In GLEaM, the airline mobility is integrated explicitly as individuals are allowed to travel from one subpopulation to another by means of the airline transportation network (28) similarly to the models in refs. 7 and 8 and the stochastic generalizations of ref. 9. In each subpopulation j, the number of individuals is N_{j}(t) and X_{j}^{[m]}(t) is the number of individuals in compartment [m] of the disease evolution at time t; therefore N_{j}(t) = Σ_{m} X_{j}^{[m]}(t). The dynamics of individuals traveling between cities is described by the stochastic transport operator Ω_{j} ({X^{[m]}}) representing the net balance of individuals in a given state [m] that entered or left each city j. This operator is a function of the traffic flows per unit time ω_{jℓ} with the neighboring cities and of the city population N_{j}. In particular, the number of passengers of each category traveling from city j to city ℓ is an integer random variable, in that each of the potential travelers has a probability p_{jℓ} = ω_{jℓ} δt/N_{j} to go from j to ℓ in the time interval δt. In city j, the number of passengers traveling on each connection (j,ℓ) at time t defines a set of stochastic variables that follow a multinomial distribution (10). The calculation can be extended to include transit traffic up to one connecting flight (29).
The introduction of commuting flows represents a numerical challenge as it acts at a very different time scale with individuals that have very short visit duration in the neighboring subpopulation. Although the airline traffic finds a natural time scale of one day, an equivalent mechanistic simulation of the commuting mobility would require working on a much smaller time scale hardly compatible with the airline traffic. This problem can be solved by relying on the results of refs. 30 and 31. Commuting flows govern subpopulation interactions by defining the visiting rate of an individual in subpopulation i to subpopulation j as σ_{ij} = w_{ij}/N_{i}. Visiting individuals have a very short visit time associated to high return rates, τ, to their original subpopulations (τ ≥ 3 day^{−1}), corresponding to σ_{ij} ≪ τ for all of the populations. It can be shown that the system is then described by stationary quantities X_{ij}^{[m]} in each compartment [m] for time scales larger than τ^{−1} (the time scale governing the relaxation time to equilibrium across subpopulations) in which X_{ij}^{[m]} is defined as the number of visitors currently in j coming from subpopulation i in compartment [m]. When the disease duration is significantly larger than τ^{−1}, as is the case for the ILI with characteristic time μ^{−1} ≃ 3 days, we can use a time scale separation approximation in which at each time step, the force of infection experienced by susceptible individuals in each subpopulation is a function of the stationary values I_{ii} and I_{ji}. The full force of infection used in the model is reported in the Material and Methods section, and a full derivation of the time separation approximation is reported in the SI Appendix.
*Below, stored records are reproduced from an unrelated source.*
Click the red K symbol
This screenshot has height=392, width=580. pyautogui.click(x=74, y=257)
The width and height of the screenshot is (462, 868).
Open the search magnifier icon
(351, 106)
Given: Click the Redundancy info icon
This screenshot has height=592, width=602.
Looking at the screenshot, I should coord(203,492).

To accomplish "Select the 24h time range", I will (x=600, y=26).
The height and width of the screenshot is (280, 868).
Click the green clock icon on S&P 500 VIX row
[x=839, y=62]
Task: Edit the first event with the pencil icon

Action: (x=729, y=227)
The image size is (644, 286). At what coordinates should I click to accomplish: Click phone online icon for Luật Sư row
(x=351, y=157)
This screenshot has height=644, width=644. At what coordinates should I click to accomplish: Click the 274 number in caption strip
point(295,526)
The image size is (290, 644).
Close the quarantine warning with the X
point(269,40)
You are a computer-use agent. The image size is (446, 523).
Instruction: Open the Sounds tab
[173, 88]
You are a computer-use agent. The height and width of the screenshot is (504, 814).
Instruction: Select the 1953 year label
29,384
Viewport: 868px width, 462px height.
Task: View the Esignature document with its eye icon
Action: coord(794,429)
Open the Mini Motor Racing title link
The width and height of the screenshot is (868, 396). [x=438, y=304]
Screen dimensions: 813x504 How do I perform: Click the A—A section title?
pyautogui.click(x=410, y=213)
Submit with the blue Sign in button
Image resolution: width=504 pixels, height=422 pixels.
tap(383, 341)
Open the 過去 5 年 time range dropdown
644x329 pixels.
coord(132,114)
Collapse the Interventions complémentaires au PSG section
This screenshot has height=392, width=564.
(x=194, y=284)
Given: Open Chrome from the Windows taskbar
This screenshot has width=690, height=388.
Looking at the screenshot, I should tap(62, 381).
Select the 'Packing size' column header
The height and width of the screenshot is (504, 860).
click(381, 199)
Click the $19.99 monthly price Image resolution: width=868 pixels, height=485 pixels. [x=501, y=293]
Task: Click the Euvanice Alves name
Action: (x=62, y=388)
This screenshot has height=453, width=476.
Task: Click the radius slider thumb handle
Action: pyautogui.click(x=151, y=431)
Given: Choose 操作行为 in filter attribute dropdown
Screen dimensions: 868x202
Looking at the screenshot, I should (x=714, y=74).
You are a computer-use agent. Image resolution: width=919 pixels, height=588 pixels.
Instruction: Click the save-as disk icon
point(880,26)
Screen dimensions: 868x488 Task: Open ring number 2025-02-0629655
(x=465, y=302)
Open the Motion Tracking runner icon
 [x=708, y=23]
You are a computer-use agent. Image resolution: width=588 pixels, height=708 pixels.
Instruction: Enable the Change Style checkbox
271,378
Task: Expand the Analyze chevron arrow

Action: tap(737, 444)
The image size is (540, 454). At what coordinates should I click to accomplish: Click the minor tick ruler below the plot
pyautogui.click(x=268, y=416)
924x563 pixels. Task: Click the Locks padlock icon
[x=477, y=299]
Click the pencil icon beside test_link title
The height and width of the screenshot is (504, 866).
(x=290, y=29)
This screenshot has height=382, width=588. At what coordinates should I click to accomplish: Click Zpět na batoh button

Fig. 2 shows that the global and regional timing and size of the epidemic is weakly affected by also considering the commuting network in GLEaM. Both the probability of having a global outbreak and the overall profiles are very similar in the two cases, with the global epidemic size at the end of the first year almost unaffected by the inclusion of commuting. We perform a sensitivity analysis by testing the outset variation of the intensity of the commuting flows and varying the return time rate τ of more than one order of magnitude. In the SI Appendix, we show that the profiles do not show significant variations, the results being very robust against strong fluctuations in the commuting mobility process. The effect of commuting flows is, however, noticeable during the tail of the epidemic event. As presented in Fig. 2, many regions of the world show a broader tail in the absence of commuting, showing that the commuting coupling enhances the synchronization of the local epidemic profiles. The observed broadening of an epidemic profile that includes multiple subpopulations is due to the different timing of the outbreak that reaches the various subpopulations. The effect is more pronounced in the lack of short range coupling, as highlighted in the example reported in Fig. 3D and E of an air transportation hub loosely connected by air travel flow to the surrounding subpopulations. As expected, no significant change is observed in the hub profile, whereas the time delay in neighboring locations with limited airline connections is dramatically reduced by the coupling due to local commuting flows. After infecting the hub, the epidemic radiates out to the neighboring geographical census areas in a pattern reminiscent of the physical process of diffusion. This effect naturally leads to a much stronger correlation and synchrony in the evolution of the pandemic at the local level. In the SI Appendix, we present the model informed with the realistic parameters and initial conditions of 2001–2002 seasonal influenza season and compare the obtained epidemic pattern with the real data. The results confirm the synchronization effect and the better agreement with the actual data at the regional level when commuting flows are introduced in the model.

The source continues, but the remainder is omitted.